Computing the Confidence Interval (CI)

tags: #statistics/inferential/ttest/two_sample

Formula: CI of Independent T-tests

The formula for computing the confidence interval of a two-sample independent t-test of unequal variances is:

C I (\bar{x_{1}} - \bar{x_{2}}) = (\bar{x_{1}} - \bar{x_{2}}) \pm t^{*} \cdot S E (\bar{x_{1}} - \bar{x_{2}})

where:

CI is the confidence interval
$\bar{x_{1}}$ and $\bar{x_{2}}$ are the means of the two samples
t is the critical t-value for the desired confidence level and degrees of freedom
SE is the standard error of the difference between the means, computed as follows:

S E (\bar{x_{1}} - \bar{x_{2}}) = \sqrt{\frac{s_{1}^{2}}{n_{1}} + \frac{s_{2}^{2}}{n_{2}}}

Pooled variances is used if the assumption of equal population variances is reasonable (can test using Levene's). This increases the precision of the estimate and therefore narrows the confidence interval; however, can just use formula above.

Degrees of Freedom

The DOF for a two-sample t-test can be computed as:

d o f = n_{1} + n_{2} - 2

Computing the CI in Python

Important Modules

from scipy.stats import t
import numpy as np

The t function in the scipy.stats module is used to calculate the cumulative distribution function (CDF) and probability density function (PDF) of the t-distribution.
you can use it to calculate various properties of the t-distribution, such as the probability of a given t-value or the critical t-value for a given level of significance.

Example:

# Generate two independent samples
sample1 = np.array([1, 2, 3, 4, 5])
sample2 = np.array([2, 4, 6, 8, 10])

# Compute the means and standard deviations of the samples
mean1 = np.mean(sample1)
mean2 = np.mean(sample2)
std1 = np.std(sample1, ddof=1) 
std2 = np.std(sample2, ddof=1)

The ddof parameter in the np.std() function specifies the number of degrees of freedom to use in the calculation of the standard deviation.
By default, ddof=0, which corresponds to the population standard deviation.
If you set ddof=1, the function will use the sample standard deviation formula with (n - 1) in the denominator.

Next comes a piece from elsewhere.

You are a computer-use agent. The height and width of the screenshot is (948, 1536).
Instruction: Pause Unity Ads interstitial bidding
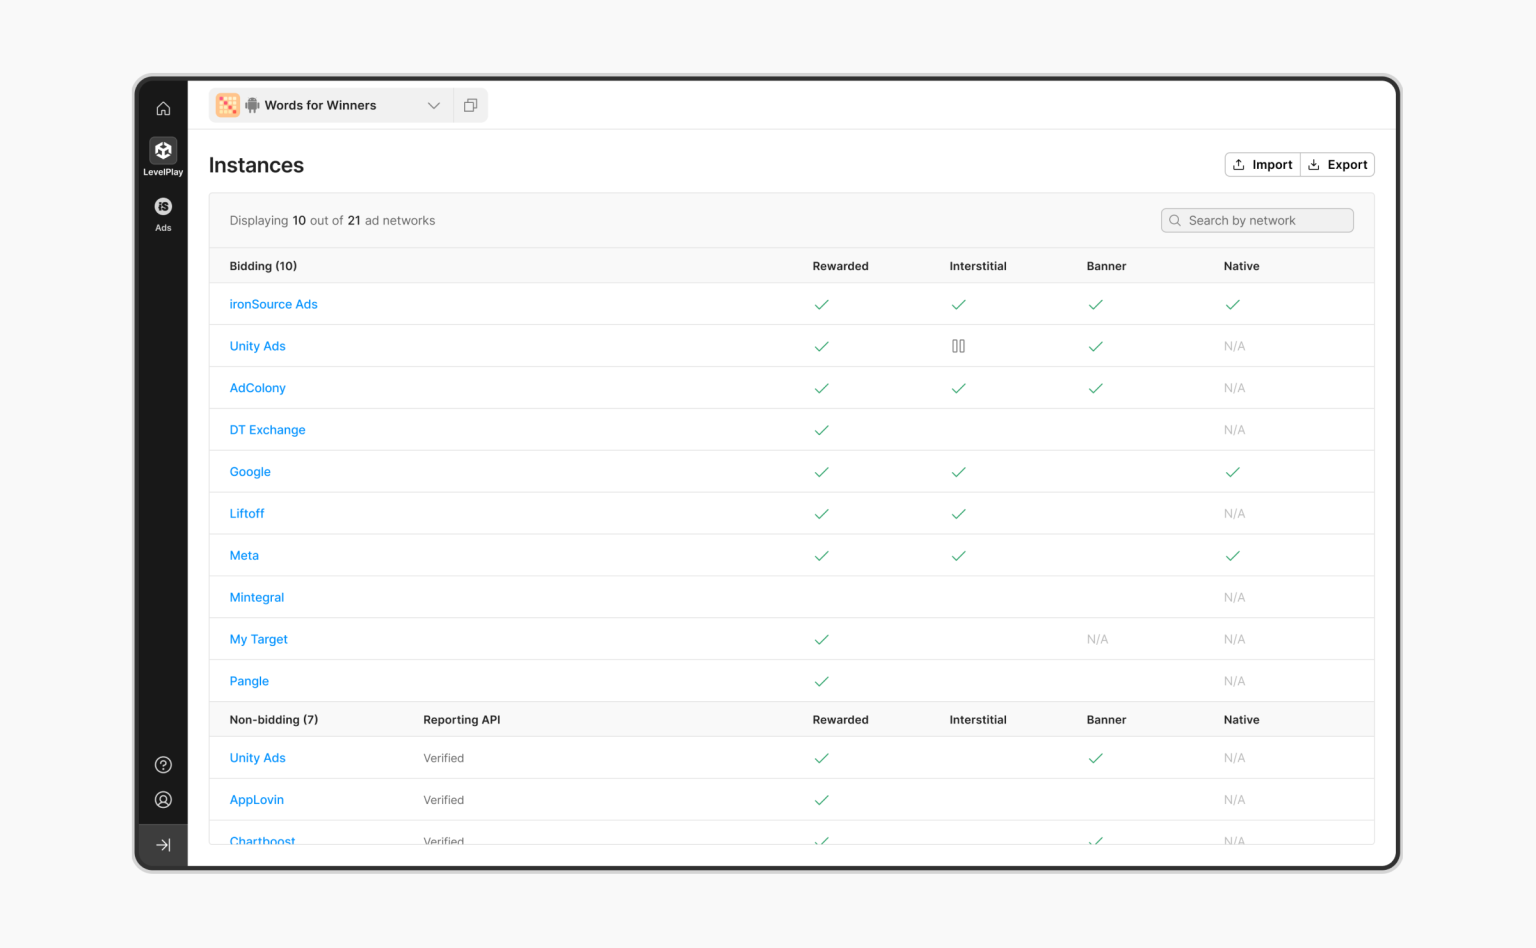pos(958,345)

# Compute the standard error of the difference between the means
se = np.sqrt((std1**2 / len(sample1)) + (std2**2 / len(sample2)))

# Set the alpha significance and degrees of freedom
alpha = 0.05
df = len(sample1) + len(sample2) - 2

# Compute the critical t-value
t_crit = t.ppf(1-alpha, df)

# Compute the confidence interval
ci_lower = (mean1 - mean2) - t_crit * se
ci_upper = (mean1 - mean2) + t_crit * se

# Print the results
print("Mean difference:", mean1 - mean2)
print("Confidence interval:", (ci_lower, ci_upper))